- _What you have to do_
Collect every line below that contains the word "agent".

------------

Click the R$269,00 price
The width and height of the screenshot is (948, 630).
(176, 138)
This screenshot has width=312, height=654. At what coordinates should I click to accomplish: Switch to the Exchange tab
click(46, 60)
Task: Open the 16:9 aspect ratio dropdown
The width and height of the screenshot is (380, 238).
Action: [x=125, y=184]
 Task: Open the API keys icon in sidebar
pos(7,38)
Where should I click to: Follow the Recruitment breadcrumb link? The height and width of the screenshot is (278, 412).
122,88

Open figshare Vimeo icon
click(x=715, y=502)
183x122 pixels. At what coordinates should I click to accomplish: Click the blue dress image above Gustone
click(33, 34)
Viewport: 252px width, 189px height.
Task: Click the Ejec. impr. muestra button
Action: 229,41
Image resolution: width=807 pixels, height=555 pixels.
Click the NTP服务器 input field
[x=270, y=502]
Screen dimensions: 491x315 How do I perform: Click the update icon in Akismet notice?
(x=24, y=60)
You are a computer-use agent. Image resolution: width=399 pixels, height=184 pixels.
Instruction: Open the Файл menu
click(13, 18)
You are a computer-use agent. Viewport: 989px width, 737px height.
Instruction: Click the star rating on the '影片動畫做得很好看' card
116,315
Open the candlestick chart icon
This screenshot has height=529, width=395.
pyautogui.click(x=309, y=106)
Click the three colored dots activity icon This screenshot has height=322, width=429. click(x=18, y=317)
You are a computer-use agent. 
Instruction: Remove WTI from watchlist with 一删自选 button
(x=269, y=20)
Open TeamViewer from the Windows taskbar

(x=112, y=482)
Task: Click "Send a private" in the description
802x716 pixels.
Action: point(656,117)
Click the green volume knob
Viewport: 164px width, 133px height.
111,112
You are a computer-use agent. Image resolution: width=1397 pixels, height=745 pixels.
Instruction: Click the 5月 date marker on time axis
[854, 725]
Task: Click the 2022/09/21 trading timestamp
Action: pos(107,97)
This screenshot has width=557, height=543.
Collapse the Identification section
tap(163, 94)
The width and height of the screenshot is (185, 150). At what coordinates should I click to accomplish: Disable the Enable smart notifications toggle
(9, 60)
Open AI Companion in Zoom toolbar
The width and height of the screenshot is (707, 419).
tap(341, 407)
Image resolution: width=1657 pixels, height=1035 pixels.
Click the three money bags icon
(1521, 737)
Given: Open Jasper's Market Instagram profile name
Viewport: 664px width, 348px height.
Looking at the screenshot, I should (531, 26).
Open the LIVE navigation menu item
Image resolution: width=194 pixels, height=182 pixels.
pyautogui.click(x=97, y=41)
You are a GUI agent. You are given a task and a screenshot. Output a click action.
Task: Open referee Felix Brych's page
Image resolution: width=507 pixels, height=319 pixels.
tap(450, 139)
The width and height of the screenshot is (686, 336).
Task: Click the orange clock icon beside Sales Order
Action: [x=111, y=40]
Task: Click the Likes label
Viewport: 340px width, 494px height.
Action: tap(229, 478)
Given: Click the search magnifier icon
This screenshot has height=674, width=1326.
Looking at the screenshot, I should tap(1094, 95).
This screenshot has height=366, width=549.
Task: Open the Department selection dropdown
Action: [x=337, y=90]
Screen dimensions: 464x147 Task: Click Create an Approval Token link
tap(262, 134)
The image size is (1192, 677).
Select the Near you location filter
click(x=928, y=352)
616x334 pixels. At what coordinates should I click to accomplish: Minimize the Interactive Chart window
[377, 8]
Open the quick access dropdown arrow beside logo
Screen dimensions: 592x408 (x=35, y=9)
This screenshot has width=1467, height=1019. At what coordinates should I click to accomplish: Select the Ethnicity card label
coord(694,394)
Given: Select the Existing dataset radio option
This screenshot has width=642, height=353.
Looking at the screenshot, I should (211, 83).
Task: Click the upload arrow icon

------------

- _Task output_
You are a computer-use agent. Image resolution: width=399 pixels, height=184 pixels.
You are a computer-use agent. Viewport: 989px width, 737px height.
You are a computer-use agent. 
You are a computer-use agent. Image resolution: width=1397 pixels, height=745 pixels.
You are a GUI agent. You are given a task and a screenshot. Output a click action.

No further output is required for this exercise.